#### WHAT TO WORK ON:
Copy out all lines from the entries below in which "agent" occurs.

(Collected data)
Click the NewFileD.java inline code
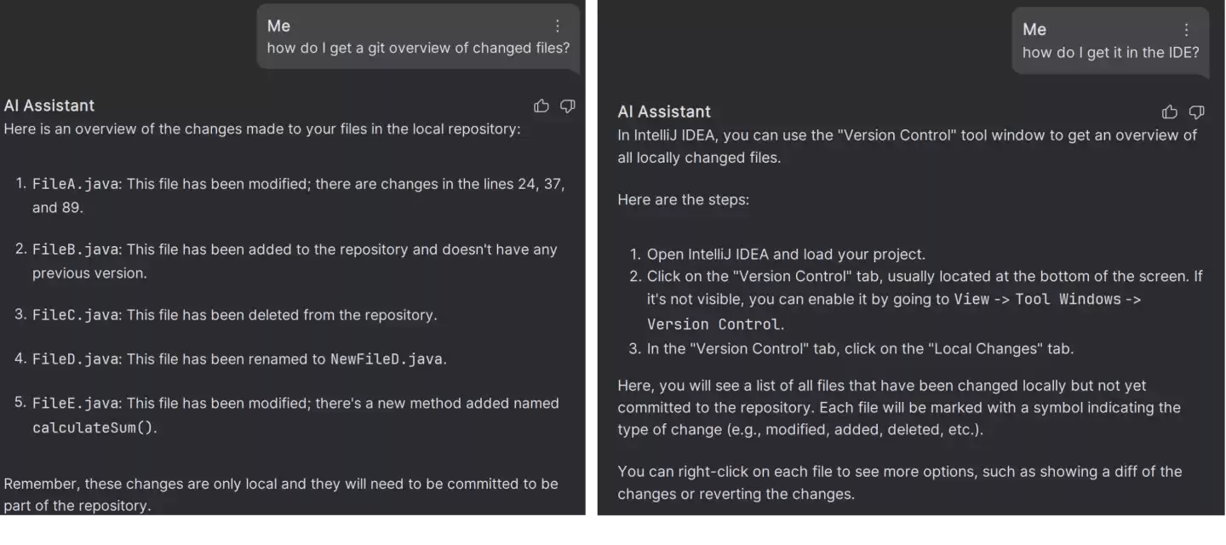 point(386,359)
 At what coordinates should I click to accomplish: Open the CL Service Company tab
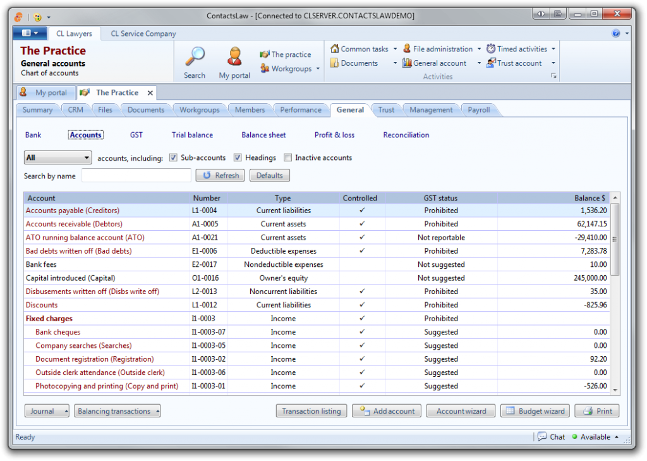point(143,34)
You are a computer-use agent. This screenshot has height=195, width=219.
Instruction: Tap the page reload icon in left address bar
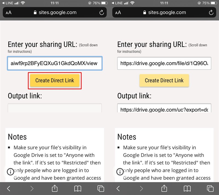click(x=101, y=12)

==

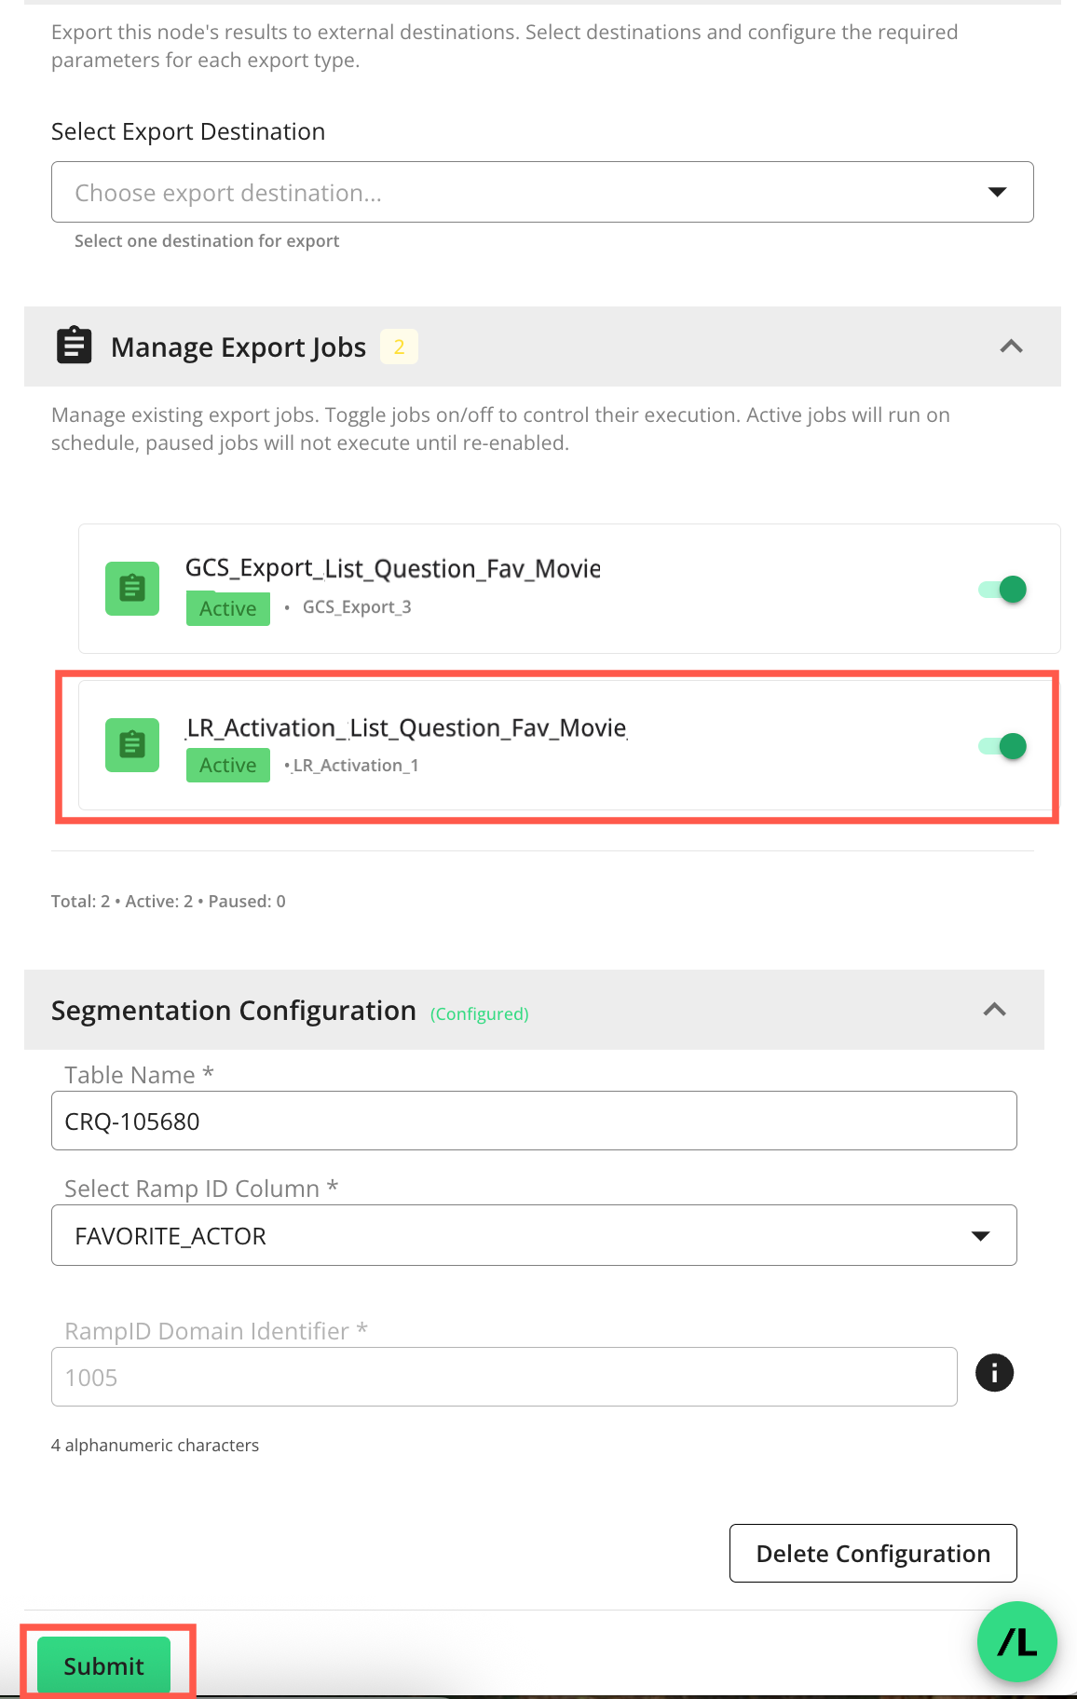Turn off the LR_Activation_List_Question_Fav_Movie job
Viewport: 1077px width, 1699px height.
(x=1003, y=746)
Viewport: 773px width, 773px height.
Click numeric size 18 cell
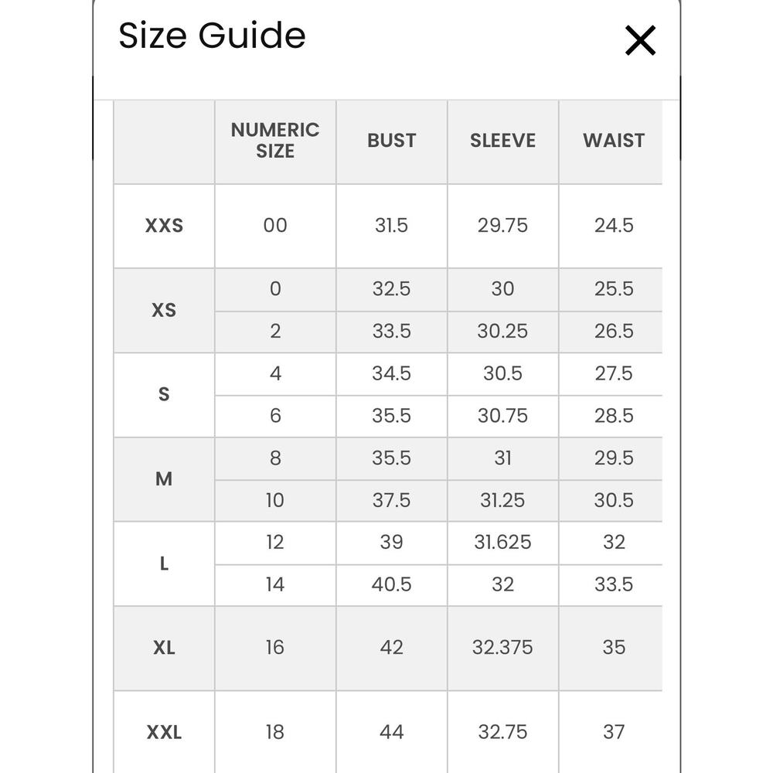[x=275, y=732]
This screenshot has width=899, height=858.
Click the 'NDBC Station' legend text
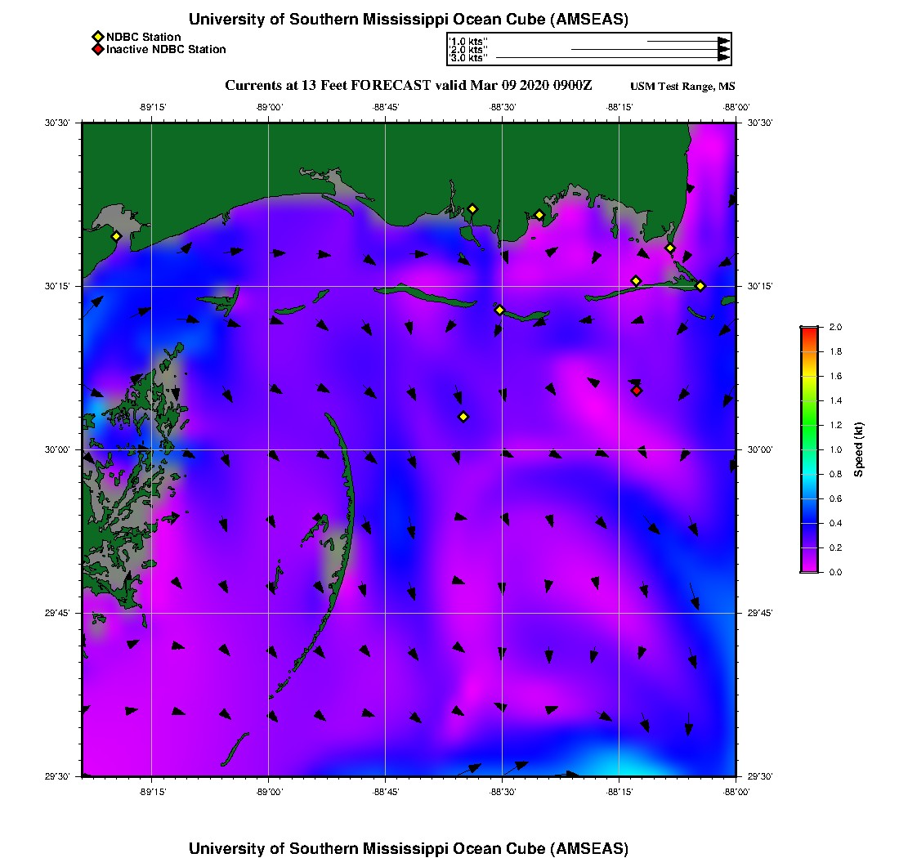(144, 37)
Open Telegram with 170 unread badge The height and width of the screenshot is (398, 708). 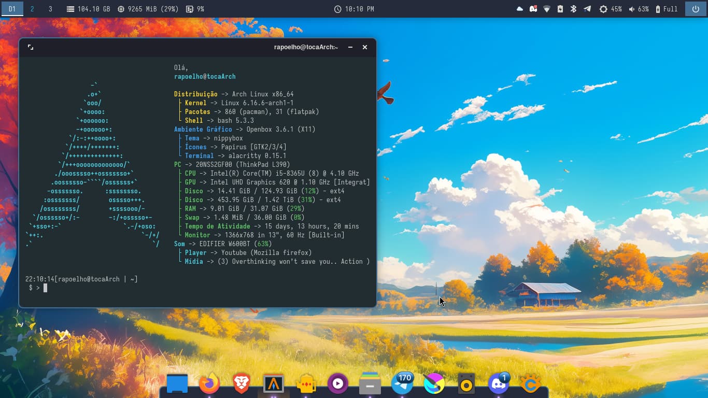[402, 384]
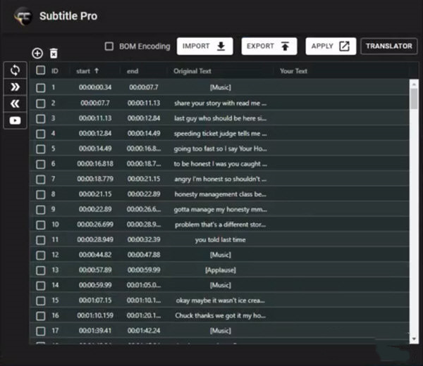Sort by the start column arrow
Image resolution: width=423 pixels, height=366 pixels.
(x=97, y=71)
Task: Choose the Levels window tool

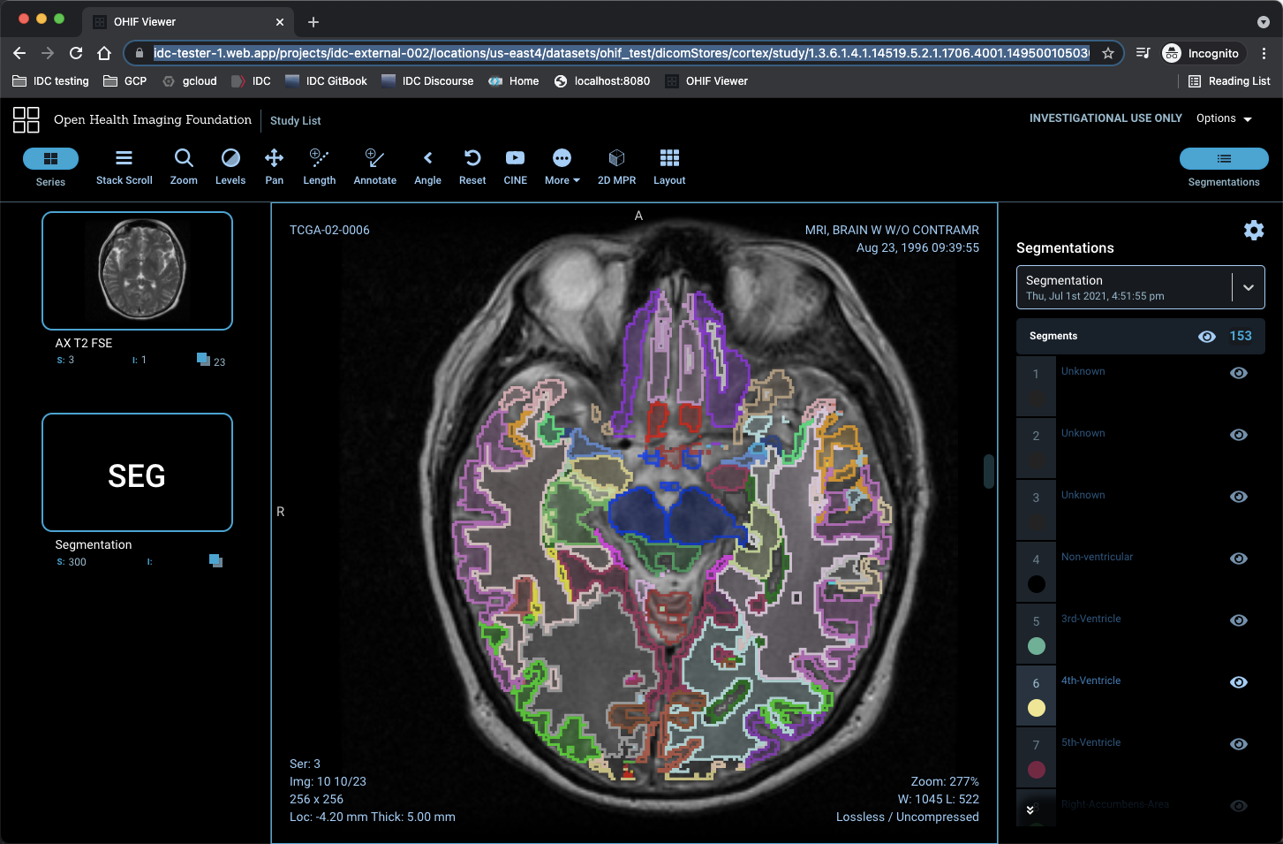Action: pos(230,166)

--

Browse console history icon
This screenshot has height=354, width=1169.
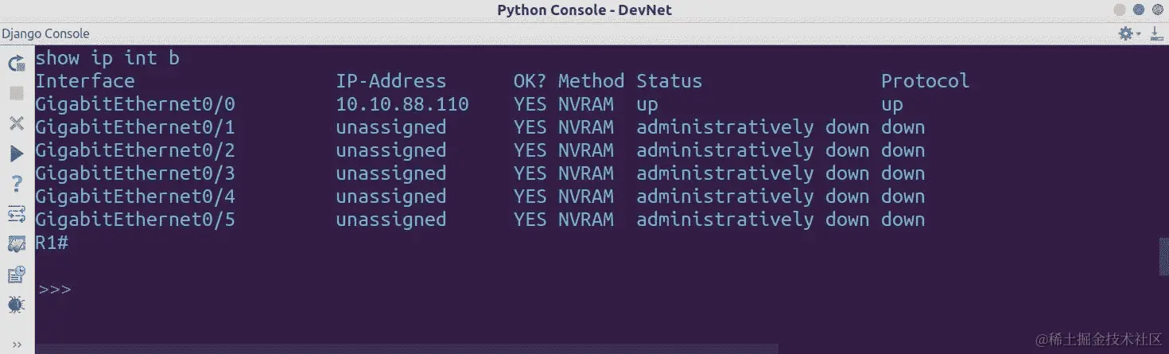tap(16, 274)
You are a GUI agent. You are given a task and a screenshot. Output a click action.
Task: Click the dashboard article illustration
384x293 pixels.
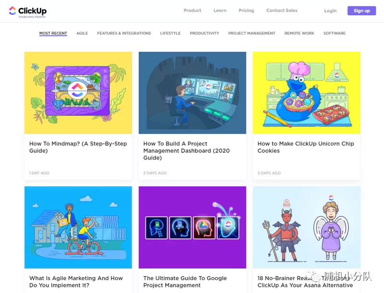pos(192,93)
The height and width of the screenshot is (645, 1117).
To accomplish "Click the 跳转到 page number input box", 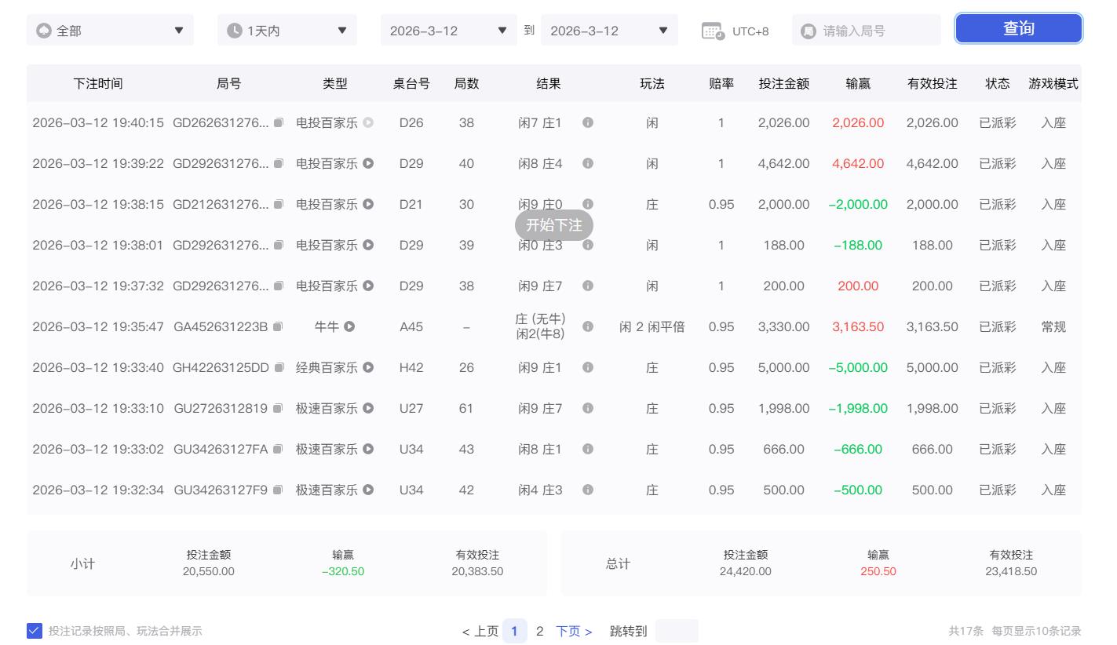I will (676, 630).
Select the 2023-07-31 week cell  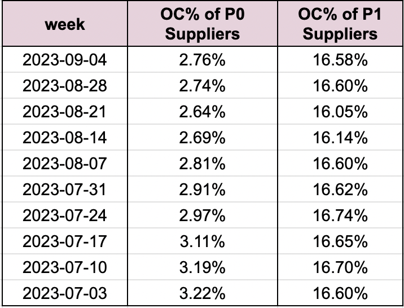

#### REPLY:
You are a computer-use agent. This screenshot has height=195, width=219.
You are a GUI agent. You are given a task and a screenshot. Output a click action.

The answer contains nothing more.